Though constructed in Louisiana, the New York
continues the connections of the city and the state to a long and proud shipbuilding tradition. There have been six previous New Yorks
in the US Navy, three of which were built in the state. The first such vessel was actually part of the first American fleet, though it was little more than a large canoe. The American Navy was born in Whitehall, New York, at the southern tip of Lake Champlain, far from any ocean, in 1776. The ships were hastily built to halt the British southern advance down the lake; though 11 of the 16 American ships were destroyed, including the New York
, and the Americans were forced to retreat, the Battle of Valcour Island did delay the British enough to force them into winter quarters far north of their objectives in the Hudson Valley (for more on this fascinating history, check out the Lake Champlain Maritime Museum
across the lake in Vergennes, Vermont).
The second New York
, a frigate built in a Manhattan shipyard in 1800, saw action in the Mediterranean during the Barbary Wars and the naval conflict with France. It spent most of its life laid up at the Washington Navy Yard until it was burned by British troops during the War of 1812.
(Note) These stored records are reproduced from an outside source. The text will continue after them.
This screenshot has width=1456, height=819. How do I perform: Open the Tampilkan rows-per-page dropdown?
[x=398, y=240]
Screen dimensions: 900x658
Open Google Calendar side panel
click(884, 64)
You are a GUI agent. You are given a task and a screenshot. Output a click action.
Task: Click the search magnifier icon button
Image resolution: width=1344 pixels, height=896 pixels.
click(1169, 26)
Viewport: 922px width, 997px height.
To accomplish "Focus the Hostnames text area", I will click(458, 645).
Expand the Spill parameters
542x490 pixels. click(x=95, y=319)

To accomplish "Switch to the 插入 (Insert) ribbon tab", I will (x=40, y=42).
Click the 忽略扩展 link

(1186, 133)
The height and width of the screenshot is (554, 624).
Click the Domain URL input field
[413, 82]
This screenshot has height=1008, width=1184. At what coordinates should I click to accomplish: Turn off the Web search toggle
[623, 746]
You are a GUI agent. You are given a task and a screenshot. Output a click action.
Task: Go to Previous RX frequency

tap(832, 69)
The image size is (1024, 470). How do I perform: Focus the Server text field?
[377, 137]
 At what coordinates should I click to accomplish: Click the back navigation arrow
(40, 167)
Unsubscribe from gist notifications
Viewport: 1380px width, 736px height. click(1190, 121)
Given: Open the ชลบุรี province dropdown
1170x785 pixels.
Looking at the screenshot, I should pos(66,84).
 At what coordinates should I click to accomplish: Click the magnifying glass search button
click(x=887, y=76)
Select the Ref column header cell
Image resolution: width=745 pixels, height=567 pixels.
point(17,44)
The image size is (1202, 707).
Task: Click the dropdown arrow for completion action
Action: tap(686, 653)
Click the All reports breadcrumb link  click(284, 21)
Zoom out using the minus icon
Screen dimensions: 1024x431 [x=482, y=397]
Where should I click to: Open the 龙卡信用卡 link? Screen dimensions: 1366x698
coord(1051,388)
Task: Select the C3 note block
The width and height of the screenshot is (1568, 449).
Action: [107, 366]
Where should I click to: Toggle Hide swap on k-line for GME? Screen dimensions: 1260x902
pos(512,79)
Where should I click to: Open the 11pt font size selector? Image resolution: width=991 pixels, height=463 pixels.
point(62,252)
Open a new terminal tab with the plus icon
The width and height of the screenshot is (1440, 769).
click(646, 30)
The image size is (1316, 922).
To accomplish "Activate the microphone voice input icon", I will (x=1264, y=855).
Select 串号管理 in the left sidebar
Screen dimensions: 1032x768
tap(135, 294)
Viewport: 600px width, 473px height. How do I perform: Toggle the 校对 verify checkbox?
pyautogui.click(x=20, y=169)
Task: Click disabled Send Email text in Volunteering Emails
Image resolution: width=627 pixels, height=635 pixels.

Far larger than a canoe or a frigate, and a far more famous vessel was the battleship USS New York
which served in two world wars and was built at the Brooklyn Navy Yard. Laid down in 1911, the New York participated in the blockade of Germany during World War I. In the Second World War, it saw action in both the Atlantic and Pacific theaters, providing cover for the invasion of North Africa in 1942 and the assault on Iwo Jima in 1945. After being decommissioned, it was used as a target ship for the nuclear tests at Bikini Atoll in 1946, which it miraculously survived mostly intact, though the ship was finally laid to rest as a target for conventional weapons in 1948. About 70 sailors who served aboard the battleship
will be on hand for the commissioning ceremony on Saturday.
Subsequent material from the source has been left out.